**Task:**
Reproduce every line of the material below without any changes.

[Stored records]
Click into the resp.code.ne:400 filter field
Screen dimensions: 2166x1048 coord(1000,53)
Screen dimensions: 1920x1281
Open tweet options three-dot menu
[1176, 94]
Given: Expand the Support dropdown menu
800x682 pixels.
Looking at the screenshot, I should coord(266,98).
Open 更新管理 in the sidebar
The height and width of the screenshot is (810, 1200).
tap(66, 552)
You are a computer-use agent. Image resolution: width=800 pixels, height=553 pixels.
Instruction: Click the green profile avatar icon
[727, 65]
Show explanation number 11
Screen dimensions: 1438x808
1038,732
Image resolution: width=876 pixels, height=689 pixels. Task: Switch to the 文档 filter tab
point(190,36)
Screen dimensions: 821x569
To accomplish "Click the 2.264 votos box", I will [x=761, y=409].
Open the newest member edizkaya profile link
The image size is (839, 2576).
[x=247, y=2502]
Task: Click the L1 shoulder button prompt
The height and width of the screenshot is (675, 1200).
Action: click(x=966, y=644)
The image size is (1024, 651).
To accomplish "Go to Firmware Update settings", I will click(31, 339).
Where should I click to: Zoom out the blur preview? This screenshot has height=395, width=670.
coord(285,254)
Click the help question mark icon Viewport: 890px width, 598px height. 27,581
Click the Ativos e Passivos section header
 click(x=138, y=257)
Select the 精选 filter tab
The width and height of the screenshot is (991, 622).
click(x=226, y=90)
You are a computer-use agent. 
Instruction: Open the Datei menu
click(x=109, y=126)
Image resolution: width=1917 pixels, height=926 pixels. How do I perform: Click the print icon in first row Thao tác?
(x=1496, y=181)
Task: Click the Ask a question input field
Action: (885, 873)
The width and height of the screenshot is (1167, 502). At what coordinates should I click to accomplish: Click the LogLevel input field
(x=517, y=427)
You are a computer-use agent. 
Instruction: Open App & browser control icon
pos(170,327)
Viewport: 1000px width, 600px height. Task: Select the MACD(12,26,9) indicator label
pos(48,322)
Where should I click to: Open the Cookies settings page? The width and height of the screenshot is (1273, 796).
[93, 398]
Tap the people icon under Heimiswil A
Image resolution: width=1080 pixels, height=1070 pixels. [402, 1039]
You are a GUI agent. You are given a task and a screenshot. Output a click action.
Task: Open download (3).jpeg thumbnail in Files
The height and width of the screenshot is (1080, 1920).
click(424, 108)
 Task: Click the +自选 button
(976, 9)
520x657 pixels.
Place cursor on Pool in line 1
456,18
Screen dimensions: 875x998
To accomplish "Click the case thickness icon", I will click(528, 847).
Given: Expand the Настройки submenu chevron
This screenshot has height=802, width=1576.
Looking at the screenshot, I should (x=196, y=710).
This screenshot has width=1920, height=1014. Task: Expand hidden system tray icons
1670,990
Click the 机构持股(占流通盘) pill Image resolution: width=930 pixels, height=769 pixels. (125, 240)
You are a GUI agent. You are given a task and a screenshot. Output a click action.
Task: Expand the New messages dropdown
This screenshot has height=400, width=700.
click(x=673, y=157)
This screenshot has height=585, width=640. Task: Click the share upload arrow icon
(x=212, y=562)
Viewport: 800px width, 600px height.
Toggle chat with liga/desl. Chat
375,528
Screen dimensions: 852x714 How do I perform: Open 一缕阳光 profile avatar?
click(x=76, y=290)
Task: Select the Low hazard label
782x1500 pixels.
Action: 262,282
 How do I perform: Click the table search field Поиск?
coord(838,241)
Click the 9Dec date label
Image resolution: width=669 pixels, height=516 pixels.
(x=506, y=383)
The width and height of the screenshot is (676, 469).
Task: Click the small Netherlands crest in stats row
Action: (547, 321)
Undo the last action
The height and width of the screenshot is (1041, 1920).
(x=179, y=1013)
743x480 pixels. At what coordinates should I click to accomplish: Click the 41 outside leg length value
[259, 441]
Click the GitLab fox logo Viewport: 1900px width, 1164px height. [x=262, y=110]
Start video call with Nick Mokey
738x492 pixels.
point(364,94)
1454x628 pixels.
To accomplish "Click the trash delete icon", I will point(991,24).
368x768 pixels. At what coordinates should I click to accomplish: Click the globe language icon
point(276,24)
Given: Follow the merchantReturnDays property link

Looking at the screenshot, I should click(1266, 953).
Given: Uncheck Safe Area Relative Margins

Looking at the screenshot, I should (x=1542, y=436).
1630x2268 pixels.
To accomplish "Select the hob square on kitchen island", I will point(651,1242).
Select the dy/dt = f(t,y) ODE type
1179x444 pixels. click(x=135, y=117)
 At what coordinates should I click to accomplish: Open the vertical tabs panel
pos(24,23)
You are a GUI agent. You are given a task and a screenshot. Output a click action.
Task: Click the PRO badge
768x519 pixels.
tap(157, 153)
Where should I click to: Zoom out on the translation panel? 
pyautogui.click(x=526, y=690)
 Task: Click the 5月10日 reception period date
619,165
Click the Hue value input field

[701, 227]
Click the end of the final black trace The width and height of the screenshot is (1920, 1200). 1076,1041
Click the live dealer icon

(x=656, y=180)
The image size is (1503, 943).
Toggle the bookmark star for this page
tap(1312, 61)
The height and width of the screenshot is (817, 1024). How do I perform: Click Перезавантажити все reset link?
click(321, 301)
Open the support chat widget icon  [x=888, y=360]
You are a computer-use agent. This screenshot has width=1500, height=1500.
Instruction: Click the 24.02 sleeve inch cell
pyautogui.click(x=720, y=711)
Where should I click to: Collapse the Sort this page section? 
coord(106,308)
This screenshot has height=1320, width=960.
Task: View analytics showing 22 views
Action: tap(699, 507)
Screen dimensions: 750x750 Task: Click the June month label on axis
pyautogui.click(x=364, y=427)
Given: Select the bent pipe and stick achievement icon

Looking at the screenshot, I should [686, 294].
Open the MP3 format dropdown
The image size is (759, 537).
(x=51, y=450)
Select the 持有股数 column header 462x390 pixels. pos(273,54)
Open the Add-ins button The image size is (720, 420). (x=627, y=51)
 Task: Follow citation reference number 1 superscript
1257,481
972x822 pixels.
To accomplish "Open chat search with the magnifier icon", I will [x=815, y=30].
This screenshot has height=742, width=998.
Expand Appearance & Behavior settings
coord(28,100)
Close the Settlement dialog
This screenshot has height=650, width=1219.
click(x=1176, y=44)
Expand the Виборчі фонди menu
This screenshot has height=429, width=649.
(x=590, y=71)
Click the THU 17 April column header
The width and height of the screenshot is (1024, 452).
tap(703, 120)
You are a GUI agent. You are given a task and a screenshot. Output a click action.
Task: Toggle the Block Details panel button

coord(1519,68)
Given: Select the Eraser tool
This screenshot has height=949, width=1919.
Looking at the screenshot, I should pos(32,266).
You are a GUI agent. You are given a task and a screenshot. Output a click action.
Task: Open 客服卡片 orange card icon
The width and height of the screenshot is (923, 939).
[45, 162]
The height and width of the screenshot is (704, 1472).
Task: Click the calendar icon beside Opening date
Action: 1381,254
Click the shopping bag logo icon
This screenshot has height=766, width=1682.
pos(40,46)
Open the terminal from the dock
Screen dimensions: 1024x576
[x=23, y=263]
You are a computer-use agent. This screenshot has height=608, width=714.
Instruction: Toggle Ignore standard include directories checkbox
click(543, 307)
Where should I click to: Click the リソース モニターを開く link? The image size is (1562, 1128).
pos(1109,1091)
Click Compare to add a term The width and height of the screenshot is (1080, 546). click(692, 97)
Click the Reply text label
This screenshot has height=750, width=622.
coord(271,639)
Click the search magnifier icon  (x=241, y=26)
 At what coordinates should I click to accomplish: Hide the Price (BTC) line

**Expected answer:**
Click into the resp.code.ne:400 filter field
Screen dimensions: 2166x1048 coord(1000,53)
Screen dimensions: 1920x1281
Open tweet options three-dot menu
[1176, 94]
Given: Expand the Support dropdown menu
800x682 pixels.
Looking at the screenshot, I should coord(266,98).
Open 更新管理 in the sidebar
The height and width of the screenshot is (810, 1200).
tap(66, 552)
You are a computer-use agent. Image resolution: width=800 pixels, height=553 pixels.
Instruction: Click the green profile avatar icon
[727, 65]
Show explanation number 11
Screen dimensions: 1438x808
1038,732
Image resolution: width=876 pixels, height=689 pixels. Task: Switch to the 文档 filter tab
point(190,36)
Screen dimensions: 821x569
To accomplish "Click the 2.264 votos box", I will [x=761, y=409].
Open the newest member edizkaya profile link
The image size is (839, 2576).
[x=247, y=2502]
Task: Click the L1 shoulder button prompt
The height and width of the screenshot is (675, 1200).
Action: click(x=966, y=644)
The image size is (1024, 651).
To accomplish "Go to Firmware Update settings", I will click(31, 339).
Where should I click to: Zoom out the blur preview? This screenshot has height=395, width=670.
coord(285,254)
Click the help question mark icon Viewport: 890px width, 598px height. 27,581
Click the Ativos e Passivos section header
 click(x=138, y=257)
Select the 精选 filter tab
The width and height of the screenshot is (991, 622).
click(x=226, y=90)
You are a computer-use agent. 
Instruction: Open the Datei menu
click(x=109, y=126)
Image resolution: width=1917 pixels, height=926 pixels. How do I perform: Click the print icon in first row Thao tác?
(x=1496, y=181)
Task: Click the Ask a question input field
Action: (885, 873)
The width and height of the screenshot is (1167, 502). At what coordinates should I click to accomplish: Click the LogLevel input field
(x=517, y=427)
You are a computer-use agent. 
Instruction: Open App & browser control icon
pos(170,327)
Viewport: 1000px width, 600px height. Task: Select the MACD(12,26,9) indicator label
pos(48,322)
Where should I click to: Open the Cookies settings page? The width and height of the screenshot is (1273, 796).
[93, 398]
Tap the people icon under Heimiswil A
Image resolution: width=1080 pixels, height=1070 pixels. [402, 1039]
You are a GUI agent. You are given a task and a screenshot. Output a click action.
Task: Open download (3).jpeg thumbnail in Files
The height and width of the screenshot is (1080, 1920).
click(424, 108)
 Task: Click the +自选 button
(976, 9)
520x657 pixels.
Place cursor on Pool in line 1
456,18
Screen dimensions: 875x998
To accomplish "Click the case thickness icon", I will click(528, 847).
Given: Expand the Настройки submenu chevron
This screenshot has height=802, width=1576.
Looking at the screenshot, I should (x=196, y=710).
This screenshot has width=1920, height=1014. Task: Expand hidden system tray icons
1670,990
Click the 机构持股(占流通盘) pill Image resolution: width=930 pixels, height=769 pixels. (125, 240)
You are a GUI agent. You are given a task and a screenshot. Output a click action.
Task: Expand the New messages dropdown
This screenshot has height=400, width=700.
click(x=673, y=157)
This screenshot has height=585, width=640. Task: Click the share upload arrow icon
(x=212, y=562)
Viewport: 800px width, 600px height.
Toggle chat with liga/desl. Chat
375,528
Screen dimensions: 852x714 How do I perform: Open 一缕阳光 profile avatar?
click(x=76, y=290)
Task: Select the Low hazard label
782x1500 pixels.
Action: 262,282
 How do I perform: Click the table search field Поиск?
coord(838,241)
Click the 9Dec date label
Image resolution: width=669 pixels, height=516 pixels.
(x=506, y=383)
The width and height of the screenshot is (676, 469).
Task: Click the small Netherlands crest in stats row
Action: (547, 321)
Undo the last action
The height and width of the screenshot is (1041, 1920).
(x=179, y=1013)
743x480 pixels. At what coordinates should I click to accomplish: Click the 41 outside leg length value
[259, 441]
Click the GitLab fox logo Viewport: 1900px width, 1164px height. [x=262, y=110]
Start video call with Nick Mokey
738x492 pixels.
point(364,94)
1454x628 pixels.
To accomplish "Click the trash delete icon", I will point(991,24).
368x768 pixels. At what coordinates should I click to accomplish: Click the globe language icon
point(276,24)
Given: Follow the merchantReturnDays property link

Looking at the screenshot, I should click(1266, 953).
Given: Uncheck Safe Area Relative Margins

Looking at the screenshot, I should (x=1542, y=436).
1630x2268 pixels.
To accomplish "Select the hob square on kitchen island", I will point(651,1242).
Select the dy/dt = f(t,y) ODE type
1179x444 pixels. click(x=135, y=117)
 At what coordinates should I click to accomplish: Open the vertical tabs panel
pos(24,23)
You are a GUI agent. You are given a task and a screenshot. Output a click action.
Task: Click the PRO badge
768x519 pixels.
tap(157, 153)
Where should I click to: Zoom out on the translation panel? 
pyautogui.click(x=526, y=690)
 Task: Click the 5月10日 reception period date
619,165
Click the Hue value input field

[701, 227]
Click the end of the final black trace The width and height of the screenshot is (1920, 1200). 1076,1041
Click the live dealer icon

(x=656, y=180)
The image size is (1503, 943).
Toggle the bookmark star for this page
tap(1312, 61)
The height and width of the screenshot is (817, 1024). How do I perform: Click Перезавантажити все reset link?
click(321, 301)
Open the support chat widget icon  [x=888, y=360]
You are a computer-use agent. This screenshot has width=1500, height=1500.
Instruction: Click the 24.02 sleeve inch cell
pyautogui.click(x=720, y=711)
Where should I click to: Collapse the Sort this page section? 
coord(106,308)
This screenshot has height=1320, width=960.
Task: View analytics showing 22 views
Action: tap(699, 507)
Screen dimensions: 750x750 Task: Click the June month label on axis
pyautogui.click(x=364, y=427)
Given: Select the bent pipe and stick achievement icon

Looking at the screenshot, I should [686, 294].
Open the MP3 format dropdown
The image size is (759, 537).
(x=51, y=450)
Select the 持有股数 column header 462x390 pixels. pos(273,54)
Open the Add-ins button The image size is (720, 420). (x=627, y=51)
 Task: Follow citation reference number 1 superscript
1257,481
972x822 pixels.
To accomplish "Open chat search with the magnifier icon", I will [x=815, y=30].
This screenshot has height=742, width=998.
Expand Appearance & Behavior settings
coord(28,100)
Close the Settlement dialog
This screenshot has height=650, width=1219.
click(x=1176, y=44)
Expand the Виборчі фонди menu
This screenshot has height=429, width=649.
(x=590, y=71)
Click the THU 17 April column header
The width and height of the screenshot is (1024, 452).
tap(703, 120)
You are a GUI agent. You are given a task and a screenshot. Output a click action.
Task: Toggle the Block Details panel button

coord(1519,68)
Given: Select the Eraser tool
This screenshot has height=949, width=1919.
Looking at the screenshot, I should pos(32,266).
You are a GUI agent. You are given a task and a screenshot. Output a click action.
Task: Open 客服卡片 orange card icon
The width and height of the screenshot is (923, 939).
[45, 162]
The height and width of the screenshot is (704, 1472).
Task: Click the calendar icon beside Opening date
Action: 1381,254
Click the shopping bag logo icon
This screenshot has height=766, width=1682.
pos(40,46)
Open the terminal from the dock
Screen dimensions: 1024x576
[x=23, y=263]
You are a computer-use agent. This screenshot has height=608, width=714.
Instruction: Toggle Ignore standard include directories checkbox
click(543, 307)
Where should I click to: Click the リソース モニターを開く link? The image size is (1562, 1128).
pos(1109,1091)
Click Compare to add a term The width and height of the screenshot is (1080, 546). click(692, 97)
Click the Reply text label
This screenshot has height=750, width=622.
coord(271,639)
Click the search magnifier icon  (x=241, y=26)
 At what coordinates should I click to accomplish: Hide the Price (BTC) line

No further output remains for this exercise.